My MIL thinks she is helpful although she just comes to see her grandchild when it suits her and expects I facilitate as her. She is judgement, pressuring, insensitive and over sharing with private matters. I would suggest some boundaries may help, if she listens. Mine hasn’t and it has negatively affected our relationship.
@Sarah I appreciate the advice. I’ve actually tried boundaries my husband has had many talks with her about setting boundaries. We live with her currently so there are no such thing as boundaries with her
I’m sorry I’m not sure what makes MIL think it is their experience to dictate. If you can I would suggest moving ASAP as this may damage your relationship forever. Struggling financially may be worth savouring some sort of relationship for the future.

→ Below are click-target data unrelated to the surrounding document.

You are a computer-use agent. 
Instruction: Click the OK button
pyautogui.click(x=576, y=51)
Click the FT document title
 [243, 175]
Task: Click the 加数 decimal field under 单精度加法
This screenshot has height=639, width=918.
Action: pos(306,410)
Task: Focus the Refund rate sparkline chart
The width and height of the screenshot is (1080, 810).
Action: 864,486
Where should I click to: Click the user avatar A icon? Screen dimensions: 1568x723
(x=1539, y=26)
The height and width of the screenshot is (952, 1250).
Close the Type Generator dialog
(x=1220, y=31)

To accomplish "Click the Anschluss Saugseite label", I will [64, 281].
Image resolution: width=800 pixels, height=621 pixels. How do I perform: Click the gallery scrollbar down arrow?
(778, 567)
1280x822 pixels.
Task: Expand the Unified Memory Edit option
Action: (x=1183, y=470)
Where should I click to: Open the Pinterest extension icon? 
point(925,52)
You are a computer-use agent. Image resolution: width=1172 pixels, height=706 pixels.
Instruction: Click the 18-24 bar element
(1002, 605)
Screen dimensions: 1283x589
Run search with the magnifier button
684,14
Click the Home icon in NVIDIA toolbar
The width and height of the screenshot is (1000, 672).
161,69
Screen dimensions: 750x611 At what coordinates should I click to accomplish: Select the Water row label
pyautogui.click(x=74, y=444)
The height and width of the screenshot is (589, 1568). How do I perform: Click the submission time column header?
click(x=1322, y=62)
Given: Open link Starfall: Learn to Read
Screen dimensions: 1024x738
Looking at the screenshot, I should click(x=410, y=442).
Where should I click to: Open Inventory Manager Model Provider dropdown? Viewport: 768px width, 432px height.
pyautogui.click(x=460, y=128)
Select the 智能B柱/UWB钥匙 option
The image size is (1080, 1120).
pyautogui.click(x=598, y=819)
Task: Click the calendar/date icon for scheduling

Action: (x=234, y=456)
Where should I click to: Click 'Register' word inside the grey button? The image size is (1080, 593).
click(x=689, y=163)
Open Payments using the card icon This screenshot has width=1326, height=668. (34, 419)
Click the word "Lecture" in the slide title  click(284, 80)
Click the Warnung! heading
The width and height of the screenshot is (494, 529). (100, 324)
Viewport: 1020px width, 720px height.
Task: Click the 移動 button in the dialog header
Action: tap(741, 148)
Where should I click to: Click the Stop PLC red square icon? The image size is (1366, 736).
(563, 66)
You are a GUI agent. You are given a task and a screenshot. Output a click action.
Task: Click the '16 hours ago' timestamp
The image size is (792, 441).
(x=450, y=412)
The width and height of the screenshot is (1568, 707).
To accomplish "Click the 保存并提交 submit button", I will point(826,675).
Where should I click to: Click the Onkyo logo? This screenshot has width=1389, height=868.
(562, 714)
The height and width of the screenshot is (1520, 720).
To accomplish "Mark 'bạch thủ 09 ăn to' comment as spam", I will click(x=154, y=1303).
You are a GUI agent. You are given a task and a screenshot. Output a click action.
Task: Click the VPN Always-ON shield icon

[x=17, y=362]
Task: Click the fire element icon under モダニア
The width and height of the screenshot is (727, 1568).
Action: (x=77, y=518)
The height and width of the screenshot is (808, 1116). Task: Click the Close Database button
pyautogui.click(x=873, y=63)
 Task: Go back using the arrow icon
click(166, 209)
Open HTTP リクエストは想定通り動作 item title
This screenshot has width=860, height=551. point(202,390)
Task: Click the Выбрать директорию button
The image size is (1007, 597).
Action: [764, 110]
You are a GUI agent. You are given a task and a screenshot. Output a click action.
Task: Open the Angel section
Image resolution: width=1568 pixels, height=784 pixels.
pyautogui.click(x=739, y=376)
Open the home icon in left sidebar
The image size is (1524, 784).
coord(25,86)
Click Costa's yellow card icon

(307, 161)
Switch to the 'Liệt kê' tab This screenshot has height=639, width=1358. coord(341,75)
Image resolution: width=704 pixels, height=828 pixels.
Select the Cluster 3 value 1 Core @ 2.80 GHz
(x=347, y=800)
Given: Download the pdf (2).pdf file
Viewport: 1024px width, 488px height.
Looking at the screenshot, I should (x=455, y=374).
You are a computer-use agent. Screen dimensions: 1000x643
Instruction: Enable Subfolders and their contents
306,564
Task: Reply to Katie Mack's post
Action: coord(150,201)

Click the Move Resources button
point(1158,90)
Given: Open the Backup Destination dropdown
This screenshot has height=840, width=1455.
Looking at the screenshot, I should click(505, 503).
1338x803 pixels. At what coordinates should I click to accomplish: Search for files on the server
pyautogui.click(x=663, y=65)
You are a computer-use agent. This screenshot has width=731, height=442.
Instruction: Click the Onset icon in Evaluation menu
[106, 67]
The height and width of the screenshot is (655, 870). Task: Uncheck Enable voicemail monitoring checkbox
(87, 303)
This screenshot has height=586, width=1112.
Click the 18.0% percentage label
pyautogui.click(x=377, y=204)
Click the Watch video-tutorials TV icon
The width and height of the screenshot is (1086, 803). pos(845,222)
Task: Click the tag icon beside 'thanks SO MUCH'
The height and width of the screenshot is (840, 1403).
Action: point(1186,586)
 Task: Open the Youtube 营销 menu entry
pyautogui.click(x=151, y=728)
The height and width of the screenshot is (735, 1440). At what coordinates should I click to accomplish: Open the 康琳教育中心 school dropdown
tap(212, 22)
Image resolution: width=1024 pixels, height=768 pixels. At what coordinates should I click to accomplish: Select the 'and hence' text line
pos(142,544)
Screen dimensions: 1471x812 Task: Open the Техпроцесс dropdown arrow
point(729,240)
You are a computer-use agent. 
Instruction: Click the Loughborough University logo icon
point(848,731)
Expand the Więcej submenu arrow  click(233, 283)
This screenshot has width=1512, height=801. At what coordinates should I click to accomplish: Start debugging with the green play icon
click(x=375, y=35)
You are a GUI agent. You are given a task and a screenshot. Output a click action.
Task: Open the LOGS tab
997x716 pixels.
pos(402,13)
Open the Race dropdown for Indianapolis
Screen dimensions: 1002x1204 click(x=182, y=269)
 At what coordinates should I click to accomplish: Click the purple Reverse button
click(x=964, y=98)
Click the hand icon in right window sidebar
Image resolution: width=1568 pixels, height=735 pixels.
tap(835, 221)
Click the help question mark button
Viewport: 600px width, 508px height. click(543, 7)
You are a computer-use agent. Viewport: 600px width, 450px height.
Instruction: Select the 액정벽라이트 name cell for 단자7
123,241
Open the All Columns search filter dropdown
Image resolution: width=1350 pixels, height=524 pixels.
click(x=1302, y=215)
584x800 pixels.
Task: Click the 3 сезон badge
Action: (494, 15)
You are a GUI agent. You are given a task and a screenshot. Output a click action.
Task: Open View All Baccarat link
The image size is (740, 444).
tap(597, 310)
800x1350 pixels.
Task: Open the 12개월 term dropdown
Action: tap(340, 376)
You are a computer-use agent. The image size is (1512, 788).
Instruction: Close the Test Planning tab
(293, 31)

Hopefully we will be moving soon our new pregnancy just slowed us down a little. So I’m trying to keep my emotions down till we do but she is difficult
You need to go to counseling as a couple. Then maybe your husband will need counseling with his mom. That is where we are currently and it’s helping. Took 14 years together (5 years of marriage) and 2 kids later to get to this point. We told my MIL that she respects us and goes to counseling or we’re going no contact. They’re now in family counseling as well as my husband and I doing marriage counseling.
I feel this lol she’s very nice and helpful but overbearing .
Mine acts like I don’t exist until she has to and blatantly disrespects me. I’d take the annoying MIL who cares.